Slowly, she pieces together that she’s the captain of the ship, Hawking II; that she was bound for Europa—one of Jupiter’s moons—on a research mission; and that she’s the only survivor of either an accident—or worse, a deliberate massacre—that has decimated her entire crew. With resources running low, and her physical strength severely compromised, May must rely on someone back home to help her. The problem is: everyone thinks she’s dead.
Back on Earth, it’s been weeks since Hawking II has communicated with NASA, and Dr. Stephen Knox is on bereavement leave to deal with the apparent death of his estranged wife, whose decision to participate in the Europa mission strained their marriage past the point of no return. But when he gets word that NASA has received a transmission from May, Stephen comes rushing to her aid.
What he doesn’t know is that not everyone wants May to make it back alive. Even more terrifying: she might not be alone on that ship.
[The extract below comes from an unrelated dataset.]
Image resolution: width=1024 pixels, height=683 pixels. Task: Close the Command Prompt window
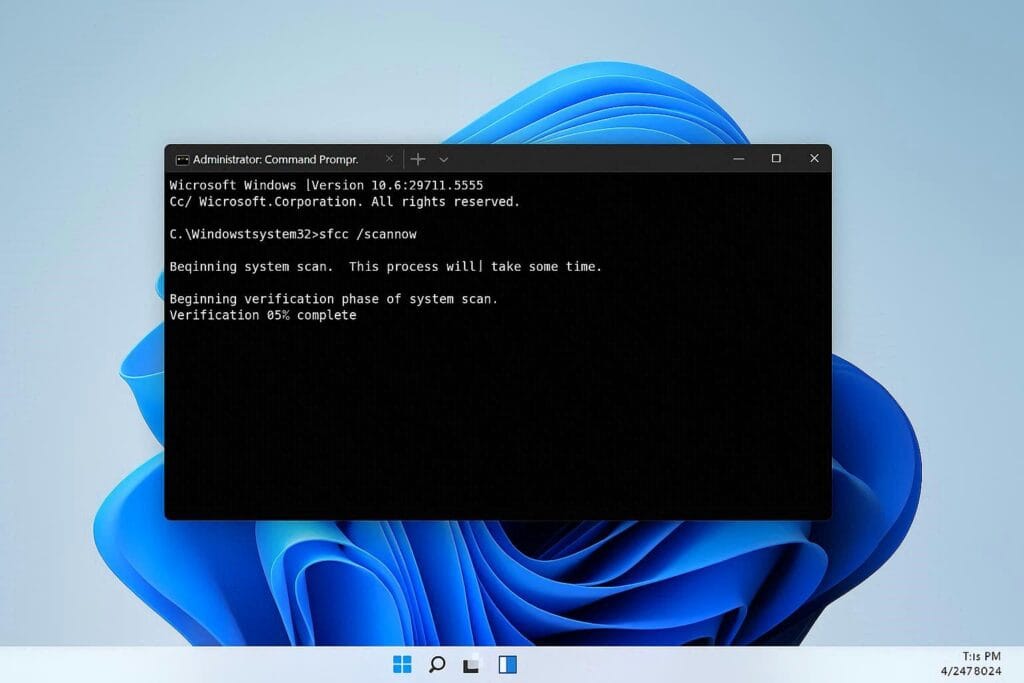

Across the Void immediately reminded me of The Martian meets the Netflix show Another Life. May wakes up on a seemingly empty ship with only the AI to help her get back home. And both have memory loss. We also get frequent flashbacks of the past leading up to the Hawking II launch. A couple times it was a bit confusing, trying to figure out when the scene was supposed to take place. But it did flow well, as the reader learns along with May what happened in her past and in her current situation.
This standalone, scifi novel was a lot of fun. There is plenty of drama and intense suspense. The story was engaging and plot-driven. It’s an impressive-sized book, and though not always fast-paced it kept my attention. And though a couple things were predictable, it didn’t lessen the tension. The climactic ending builds to an exciting and satisfying ending.